Education & Requirement

Required:

  • At least ten (10) years of experience, which should include a minimum of seven (7) years of experience in data science & ML and at least five (5) years in a leadership/managerial role
  • Proven track record in leading AI/ML projects from conception to production
  • Experience with cloud AI platforms (Azure ML, GCP Vertex AI) and/or on-prem MLOps setups
  • Direct experience in Managed Care and Healthcare analytics, including claims data, care management, utilization, risk adjustment, member engagement, or related areas
  • Exposure to multimodal AI (text, image, audio, video) applications
  • Experience with Kubernetes, KServe, Ray, or MLflow for scaling AI workloads
  • Bachelor's Degree in Mathematics, Statistics, Computer Science, or related field from an accredited institution
    • Master's Degree in Mathematics, Statistics, Computer Science, or related field from an accredited institution preferred

Key Qualifications

  • Familiarity with basic principles of distributed computing and/or distributed databases
  • Knowledge of one or more business/functional areas. Working knowledge of diagnosis and procedure coding, medical terminology, knowledge of managed care, claims payment processes, and insurance terminology required
  • Familiarity with data governance, model interpretability, bias mitigation, and AI ethics
  • Strong analysis and critical thinking skills. Excellent communication and interpersonal skills
  • Strong programming skills in Python, PyTorch/TensorFlow, LangChain, Hugging Face, or equivalent framework
  • Ability to manipulate large datasets and using database and general-purpose programming language (R, Python, JavaScript, or other big data frameworks, Java, SQL)
  • Demonstrable ability to quickly understand new concepts all the way down to the theorems, and to come out with original solutions to mathematical issues
  • Ability to multi-task while maintaining careful attention to detail.

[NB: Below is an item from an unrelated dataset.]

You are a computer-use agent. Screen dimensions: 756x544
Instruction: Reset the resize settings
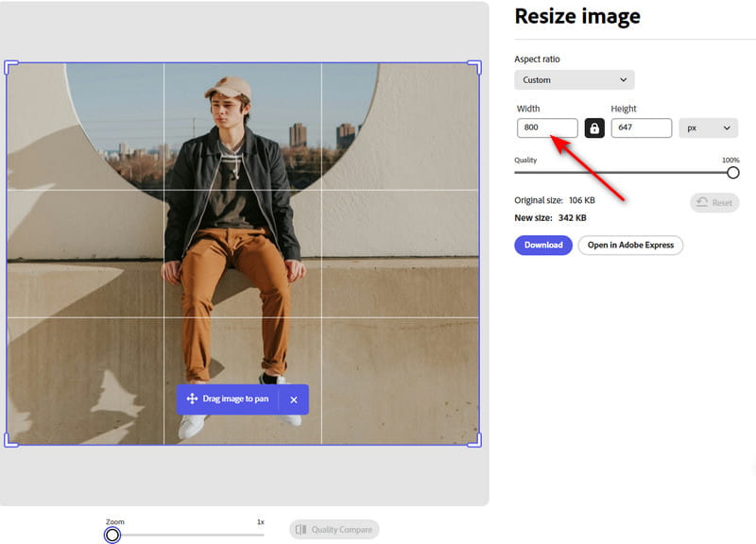(713, 202)
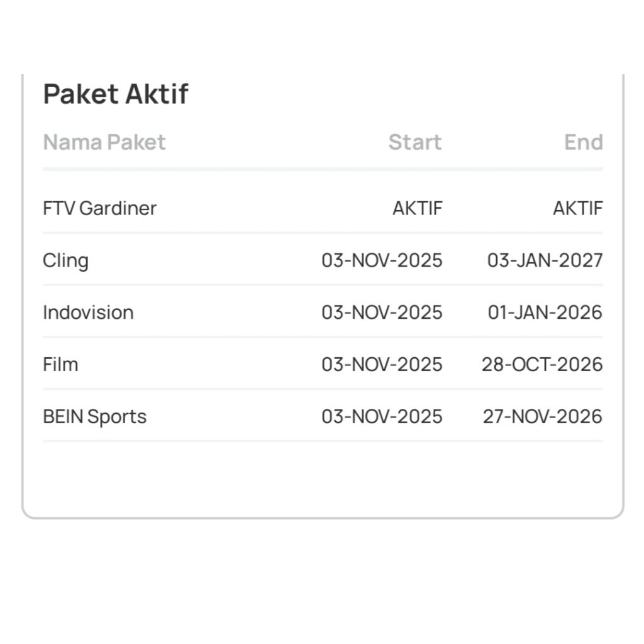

Ability to handle multiple projects, data input, and strong problem-solving capability. Independent self-starter who is driven to success, takes great pride in accomplishments and works with a sense of urgency to meet deadlines and address competing priorities
  • Expertise in Generative AI (LLMs, transformers, embeddings, vector databases, RAG, fine-tuning, and prompt engineering). Strong business acumen and ability to translate technical solutions into executive-level impact stories.

Start your journey towards a thriving future with IEHP and apply TODAY!


This position is on a hybrid work schedule. (Monday & Friday - remote, Tuesday – Thursday onsite in Rancho Cucamonga, CA.)

Willingness to be on call occasionally to attend to technical issues outside of normal business hours


USD $154,128.00 - USD $204,214.40 /Yr.